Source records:
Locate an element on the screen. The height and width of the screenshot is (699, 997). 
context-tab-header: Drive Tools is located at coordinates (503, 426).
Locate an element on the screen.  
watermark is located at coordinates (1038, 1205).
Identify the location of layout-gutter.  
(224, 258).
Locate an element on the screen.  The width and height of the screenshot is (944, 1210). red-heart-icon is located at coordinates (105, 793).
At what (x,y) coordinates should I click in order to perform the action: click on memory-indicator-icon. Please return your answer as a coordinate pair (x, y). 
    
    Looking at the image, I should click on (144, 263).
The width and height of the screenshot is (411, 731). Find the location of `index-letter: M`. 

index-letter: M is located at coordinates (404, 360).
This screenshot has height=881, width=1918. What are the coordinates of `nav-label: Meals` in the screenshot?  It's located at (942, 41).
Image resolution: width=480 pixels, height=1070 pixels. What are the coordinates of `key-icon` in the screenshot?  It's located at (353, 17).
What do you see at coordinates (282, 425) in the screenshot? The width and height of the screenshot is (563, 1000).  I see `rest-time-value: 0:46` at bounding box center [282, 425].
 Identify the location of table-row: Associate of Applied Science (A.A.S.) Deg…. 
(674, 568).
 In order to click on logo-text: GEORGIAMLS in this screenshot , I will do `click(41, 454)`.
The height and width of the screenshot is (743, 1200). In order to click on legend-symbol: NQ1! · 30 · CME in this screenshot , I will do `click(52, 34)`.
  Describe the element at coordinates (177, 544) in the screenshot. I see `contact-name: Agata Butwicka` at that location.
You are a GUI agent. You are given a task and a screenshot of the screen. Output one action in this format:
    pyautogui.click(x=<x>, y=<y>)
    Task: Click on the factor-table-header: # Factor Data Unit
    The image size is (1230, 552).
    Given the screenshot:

# Exercise
Duplicate the source records from their first line through the line containing "coordinates (105, 793).", reproducing each line without changes.

# Solved problem
Locate an element on the screen. The height and width of the screenshot is (699, 997). 
context-tab-header: Drive Tools is located at coordinates (503, 426).
Locate an element on the screen.  
watermark is located at coordinates (1038, 1205).
Identify the location of layout-gutter.  
(224, 258).
Locate an element on the screen.  The width and height of the screenshot is (944, 1210). red-heart-icon is located at coordinates (105, 793).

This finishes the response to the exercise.